Rowan Parkour Club meets outside of Bunce Hall on Tuesdays from 4 p.m. to 6 p.m., Thursdays from 5 p.m. to 8 p.m., and Fridays from 2 p.m. to 5 p.m. At the start of each meeting, the club holds a class where they work on certain challenges or practice specific skills that they then have to use in a line, which in parkour terms is a planned sequence of movements that free-runners perform.
“Every day that we meet, there’s an opportunity to practice individually and practice the moves that we’ve learned on your own or with other people, or trying to come up with a line. But on class days, session starts as a class where an experienced coach, either myself or Mitchell Wiegand, who has graduated but we pay him to come and coach,” said Christopher Soyring, a sophomore mechanical engineering major who’s also the current president of the Parkour Club.
Though it wasn’t always an “official” club, the Rowan Parkour Club has been around for years, acting as an unofficial club starting in 2008 and becoming affiliated with the Rowan Recreation Center in 2010.
“I got to Rowan in 2007 and at that point had been training by myself for about a year and a half or so. When I got there, there was obviously no club, but I was not aware of anybody else on campus who practiced parkour. It was still very new at the time. I spent my freshman year practicing by myself around campus here and there. It was also during my freshman year that I went to my first parkour jam in Atlantic City, and it was there that I realized that I really wanted to be a part of this community. So sophomore year, which would’ve been 2008 into 2009, I started putting flyers up around campus, homemade flyers that said I’d be meeting at this place at this time these days of the week, two or three times a week if you wanted to learn parkour, I’d teach you,” said Gabe Arnold, a Rowan class of 2011 alumni who founded the Parkour Club.
The Parkour Club welcomes all, from those who are longtime parkour free-runners to those who have hardly practiced. Students looking to get involved with the club don’t need any specific kind of experience or gear, as they’ll be taught the basics by those who teach the weekly classes. The club also tends to have nights where rather than practicing parkour, they’ll just hang out, watch a parkour film of some kind, or even just nix the physical activity altogether and have a game night, with One Night Ultimate Werewolf being a especially popular board game within the club.
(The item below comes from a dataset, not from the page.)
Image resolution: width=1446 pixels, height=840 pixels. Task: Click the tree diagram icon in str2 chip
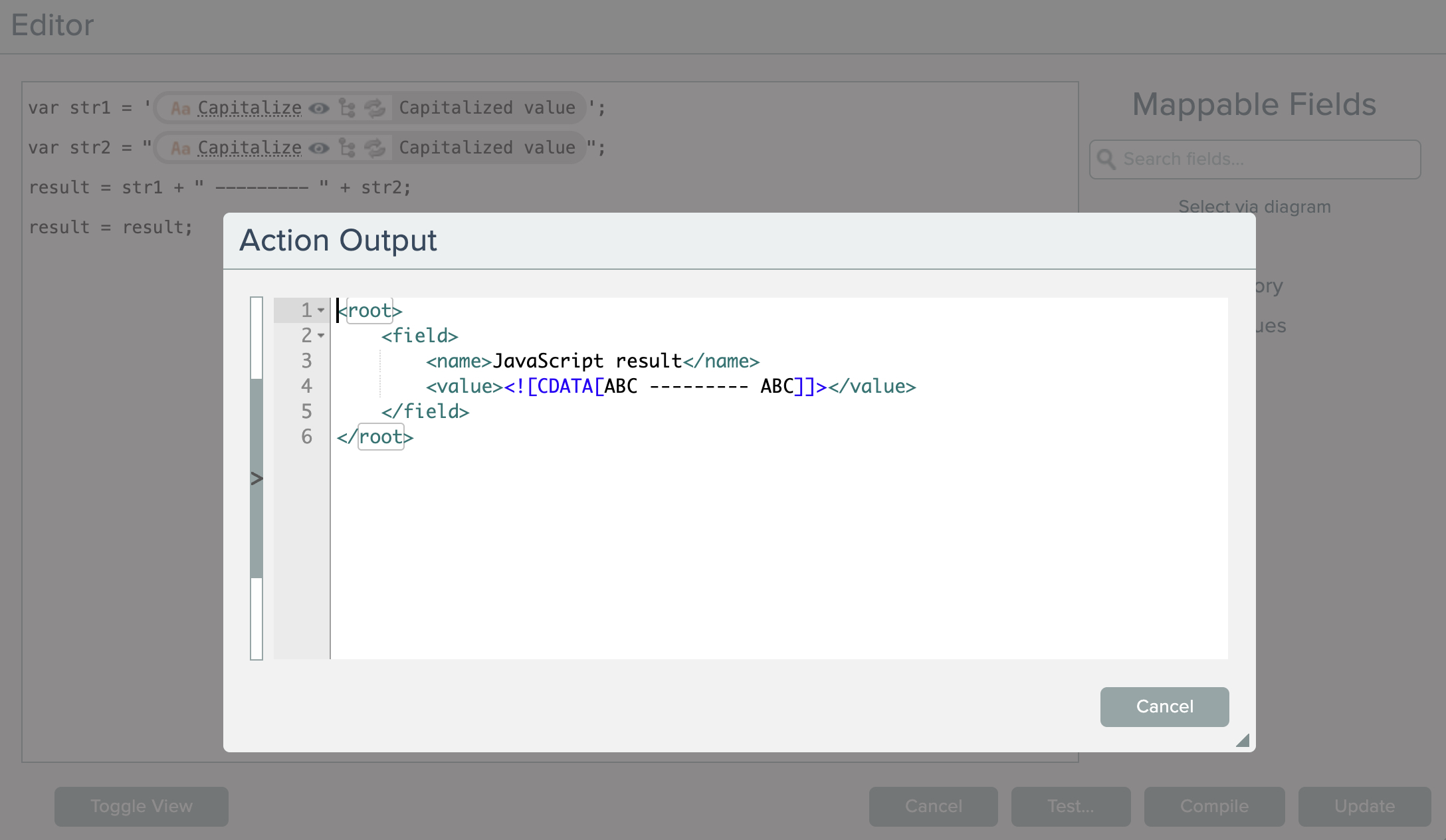(x=347, y=148)
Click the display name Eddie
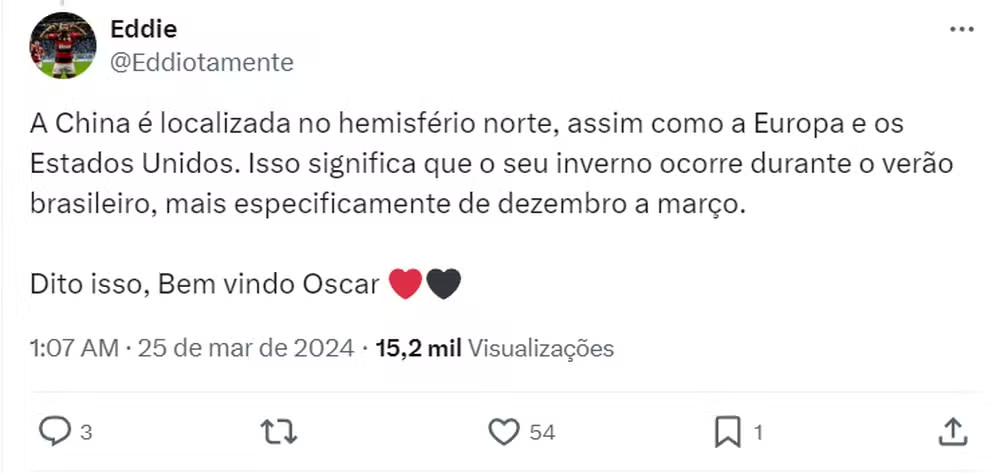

For the current members of the Parkour Club, parkour is more than just a hobby. It serves as an opportunity for students to come together, test themselves physically and creatively, and ultimately have fun training with one another. Because at its core, parkour isn’t something that should be done individually, but rather as a group.
“Parkour is important to me because it is more than a sport, it’s a community. Everyone in the club knows each other, and we all spend time together outside the club. Like most of the club, I didn’t know a thing about parkour before joining the club at Rowan, but I’ve never regretted it, and I encourage anyone to join. Our club offers a community that expands beyond Rowan. Anyone who joins will also be exposed to all different types of culture, which is hard to find in sports clubs, plus the added bonus of learning some fun tricks,” said Gage Halpin, a sophomore computer science major who’s also the current treasurer of the Parkour Club.